▶ [Exercise] In the entries that follow, find the line containing "For every named target in this 62×2576", then output exactly every line from the first through that one.

▶ [Data for processing]
________

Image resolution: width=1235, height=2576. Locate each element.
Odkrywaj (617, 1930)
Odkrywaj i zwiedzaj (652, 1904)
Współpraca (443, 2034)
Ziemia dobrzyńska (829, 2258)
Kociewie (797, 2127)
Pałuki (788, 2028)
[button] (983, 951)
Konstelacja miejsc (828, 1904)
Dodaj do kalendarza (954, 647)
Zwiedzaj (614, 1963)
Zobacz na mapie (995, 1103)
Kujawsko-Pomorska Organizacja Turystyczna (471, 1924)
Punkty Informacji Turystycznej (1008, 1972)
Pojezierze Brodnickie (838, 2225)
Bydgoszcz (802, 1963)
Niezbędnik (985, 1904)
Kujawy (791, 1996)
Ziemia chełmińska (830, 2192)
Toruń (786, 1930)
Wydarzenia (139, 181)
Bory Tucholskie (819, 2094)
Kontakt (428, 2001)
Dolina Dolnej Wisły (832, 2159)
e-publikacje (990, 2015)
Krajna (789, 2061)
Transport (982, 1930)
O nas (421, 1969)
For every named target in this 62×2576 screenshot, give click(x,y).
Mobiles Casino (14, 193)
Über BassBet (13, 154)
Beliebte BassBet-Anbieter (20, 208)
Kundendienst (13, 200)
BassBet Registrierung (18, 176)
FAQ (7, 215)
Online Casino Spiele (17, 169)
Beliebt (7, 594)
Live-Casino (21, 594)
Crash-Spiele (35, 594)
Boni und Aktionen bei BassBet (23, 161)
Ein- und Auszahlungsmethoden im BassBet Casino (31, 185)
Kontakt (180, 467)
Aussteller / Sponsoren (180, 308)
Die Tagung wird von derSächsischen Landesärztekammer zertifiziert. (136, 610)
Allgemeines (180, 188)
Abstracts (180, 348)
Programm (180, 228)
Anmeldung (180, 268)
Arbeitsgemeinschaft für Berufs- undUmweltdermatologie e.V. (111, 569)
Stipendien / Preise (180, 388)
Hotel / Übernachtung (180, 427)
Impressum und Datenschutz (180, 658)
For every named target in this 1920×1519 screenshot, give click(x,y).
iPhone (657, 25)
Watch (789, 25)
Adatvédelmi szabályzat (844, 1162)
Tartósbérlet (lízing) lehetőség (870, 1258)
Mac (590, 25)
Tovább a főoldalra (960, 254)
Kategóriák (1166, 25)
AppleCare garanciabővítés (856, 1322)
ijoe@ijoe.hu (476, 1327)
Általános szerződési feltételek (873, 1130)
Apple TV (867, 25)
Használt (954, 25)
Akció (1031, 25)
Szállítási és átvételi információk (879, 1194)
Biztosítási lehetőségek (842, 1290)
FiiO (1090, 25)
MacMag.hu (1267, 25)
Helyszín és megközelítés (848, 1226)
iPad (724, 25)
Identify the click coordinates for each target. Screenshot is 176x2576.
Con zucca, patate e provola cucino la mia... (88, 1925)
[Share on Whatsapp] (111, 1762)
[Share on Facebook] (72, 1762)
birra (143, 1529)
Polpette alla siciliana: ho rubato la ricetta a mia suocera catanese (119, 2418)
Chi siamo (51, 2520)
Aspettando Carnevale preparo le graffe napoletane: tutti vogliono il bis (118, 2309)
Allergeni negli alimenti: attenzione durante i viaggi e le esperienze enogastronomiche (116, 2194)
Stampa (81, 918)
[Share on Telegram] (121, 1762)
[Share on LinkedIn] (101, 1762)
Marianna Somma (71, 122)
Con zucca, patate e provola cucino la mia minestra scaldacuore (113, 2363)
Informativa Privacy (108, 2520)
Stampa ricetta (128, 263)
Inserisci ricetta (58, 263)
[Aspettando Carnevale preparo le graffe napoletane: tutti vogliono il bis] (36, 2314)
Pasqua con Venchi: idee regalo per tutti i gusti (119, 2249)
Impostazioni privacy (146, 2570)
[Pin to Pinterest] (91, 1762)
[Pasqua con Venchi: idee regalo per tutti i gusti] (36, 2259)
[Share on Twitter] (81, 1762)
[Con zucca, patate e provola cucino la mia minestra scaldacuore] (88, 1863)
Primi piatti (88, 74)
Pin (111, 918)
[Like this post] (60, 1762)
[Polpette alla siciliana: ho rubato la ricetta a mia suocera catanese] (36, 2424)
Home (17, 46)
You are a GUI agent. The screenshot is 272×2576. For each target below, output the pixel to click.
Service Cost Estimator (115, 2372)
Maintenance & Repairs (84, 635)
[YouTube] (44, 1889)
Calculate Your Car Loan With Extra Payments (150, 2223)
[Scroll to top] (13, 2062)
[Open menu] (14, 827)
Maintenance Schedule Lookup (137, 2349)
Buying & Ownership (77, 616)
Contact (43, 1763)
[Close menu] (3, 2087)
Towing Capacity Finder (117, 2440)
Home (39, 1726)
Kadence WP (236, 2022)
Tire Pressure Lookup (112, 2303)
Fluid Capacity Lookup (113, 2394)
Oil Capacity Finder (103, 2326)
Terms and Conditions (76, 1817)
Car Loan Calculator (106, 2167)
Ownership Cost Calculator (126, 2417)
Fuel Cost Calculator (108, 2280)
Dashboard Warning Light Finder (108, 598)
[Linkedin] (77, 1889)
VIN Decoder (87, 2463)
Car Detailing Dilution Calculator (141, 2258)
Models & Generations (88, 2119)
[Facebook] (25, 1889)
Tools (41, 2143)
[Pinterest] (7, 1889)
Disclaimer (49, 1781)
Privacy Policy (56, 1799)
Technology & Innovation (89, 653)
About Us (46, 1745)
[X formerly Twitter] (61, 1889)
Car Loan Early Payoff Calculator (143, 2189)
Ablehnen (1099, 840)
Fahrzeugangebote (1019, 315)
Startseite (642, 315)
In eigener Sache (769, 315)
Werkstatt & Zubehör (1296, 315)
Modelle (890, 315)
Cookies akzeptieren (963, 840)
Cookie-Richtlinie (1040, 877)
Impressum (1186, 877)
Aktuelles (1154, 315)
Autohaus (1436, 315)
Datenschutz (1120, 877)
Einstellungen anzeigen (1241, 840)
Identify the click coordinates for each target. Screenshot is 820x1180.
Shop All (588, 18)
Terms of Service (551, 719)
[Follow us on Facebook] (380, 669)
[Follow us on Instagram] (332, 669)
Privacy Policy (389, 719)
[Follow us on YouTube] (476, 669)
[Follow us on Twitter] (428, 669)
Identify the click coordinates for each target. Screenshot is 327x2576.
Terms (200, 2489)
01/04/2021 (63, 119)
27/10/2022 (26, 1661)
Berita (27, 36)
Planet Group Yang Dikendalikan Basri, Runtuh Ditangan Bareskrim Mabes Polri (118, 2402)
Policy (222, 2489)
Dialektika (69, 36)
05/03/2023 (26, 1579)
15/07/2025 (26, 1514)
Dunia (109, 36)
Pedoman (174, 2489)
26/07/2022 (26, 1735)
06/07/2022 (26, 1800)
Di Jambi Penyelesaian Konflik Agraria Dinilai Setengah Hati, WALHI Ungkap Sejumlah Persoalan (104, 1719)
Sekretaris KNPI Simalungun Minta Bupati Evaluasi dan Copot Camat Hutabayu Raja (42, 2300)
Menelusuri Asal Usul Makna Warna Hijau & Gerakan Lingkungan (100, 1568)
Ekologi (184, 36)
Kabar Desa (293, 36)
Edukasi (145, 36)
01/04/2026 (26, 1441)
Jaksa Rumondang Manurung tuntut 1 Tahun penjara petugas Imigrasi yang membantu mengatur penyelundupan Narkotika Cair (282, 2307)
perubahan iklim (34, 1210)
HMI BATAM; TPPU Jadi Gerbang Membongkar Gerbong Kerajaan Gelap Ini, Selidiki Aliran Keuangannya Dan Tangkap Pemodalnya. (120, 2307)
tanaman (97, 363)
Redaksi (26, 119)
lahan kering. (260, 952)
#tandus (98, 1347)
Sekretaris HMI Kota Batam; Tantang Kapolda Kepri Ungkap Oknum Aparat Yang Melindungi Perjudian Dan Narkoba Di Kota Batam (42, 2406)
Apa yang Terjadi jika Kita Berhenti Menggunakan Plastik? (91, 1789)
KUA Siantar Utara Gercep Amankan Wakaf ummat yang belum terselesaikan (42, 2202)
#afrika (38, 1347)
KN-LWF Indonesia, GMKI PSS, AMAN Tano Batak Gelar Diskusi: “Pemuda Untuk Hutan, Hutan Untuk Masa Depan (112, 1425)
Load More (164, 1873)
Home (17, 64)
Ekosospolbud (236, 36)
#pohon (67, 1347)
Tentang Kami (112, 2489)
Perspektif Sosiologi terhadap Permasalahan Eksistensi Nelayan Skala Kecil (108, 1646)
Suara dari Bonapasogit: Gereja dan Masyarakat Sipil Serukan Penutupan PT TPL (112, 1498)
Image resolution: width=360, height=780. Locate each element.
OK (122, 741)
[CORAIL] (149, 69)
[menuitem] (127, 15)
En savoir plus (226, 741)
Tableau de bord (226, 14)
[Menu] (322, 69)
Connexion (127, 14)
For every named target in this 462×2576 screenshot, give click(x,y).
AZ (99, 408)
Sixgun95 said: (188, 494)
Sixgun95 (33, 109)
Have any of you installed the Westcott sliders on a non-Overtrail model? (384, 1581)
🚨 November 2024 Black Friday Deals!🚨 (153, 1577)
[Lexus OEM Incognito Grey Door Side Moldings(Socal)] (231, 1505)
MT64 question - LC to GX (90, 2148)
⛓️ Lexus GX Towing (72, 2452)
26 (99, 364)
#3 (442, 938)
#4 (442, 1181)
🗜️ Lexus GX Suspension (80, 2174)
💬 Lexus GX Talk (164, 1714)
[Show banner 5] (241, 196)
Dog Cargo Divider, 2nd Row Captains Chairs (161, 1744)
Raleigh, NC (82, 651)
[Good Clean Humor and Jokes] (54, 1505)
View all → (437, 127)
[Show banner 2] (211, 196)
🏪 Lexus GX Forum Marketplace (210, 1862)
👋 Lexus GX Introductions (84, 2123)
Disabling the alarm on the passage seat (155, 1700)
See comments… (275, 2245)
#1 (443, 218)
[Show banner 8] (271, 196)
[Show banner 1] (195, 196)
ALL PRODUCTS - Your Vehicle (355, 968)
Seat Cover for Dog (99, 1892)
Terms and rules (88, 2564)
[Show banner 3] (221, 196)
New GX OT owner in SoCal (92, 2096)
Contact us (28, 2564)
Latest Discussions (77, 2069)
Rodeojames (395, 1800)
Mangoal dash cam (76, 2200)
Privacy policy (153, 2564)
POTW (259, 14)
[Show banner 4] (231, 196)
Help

________

▶ [Task result]
Image resolution: width=1235, height=2576. Locate each element.
Odkrywaj (617, 1930)
Odkrywaj i zwiedzaj (652, 1904)
Współpraca (443, 2034)
Ziemia dobrzyńska (829, 2258)
Kociewie (797, 2127)
Pałuki (788, 2028)
[button] (983, 951)
Konstelacja miejsc (828, 1904)
Dodaj do kalendarza (954, 647)
Zwiedzaj (614, 1963)
Zobacz na mapie (995, 1103)
Kujawsko-Pomorska Organizacja Turystyczna (471, 1924)
Punkty Informacji Turystycznej (1008, 1972)
Pojezierze Brodnickie (838, 2225)
Bydgoszcz (802, 1963)
Niezbędnik (985, 1904)
Kujawy (791, 1996)
Ziemia chełmińska (830, 2192)
Toruń (786, 1930)
Wydarzenia (139, 181)
Bory Tucholskie (819, 2094)
Kontakt (428, 2001)
Dolina Dolnej Wisły (832, 2159)
e-publikacje (990, 2015)
Krajna (789, 2061)
Transport (982, 1930)
O nas (421, 1969)
For every named target in this 62×2576 screenshot, give click(x,y).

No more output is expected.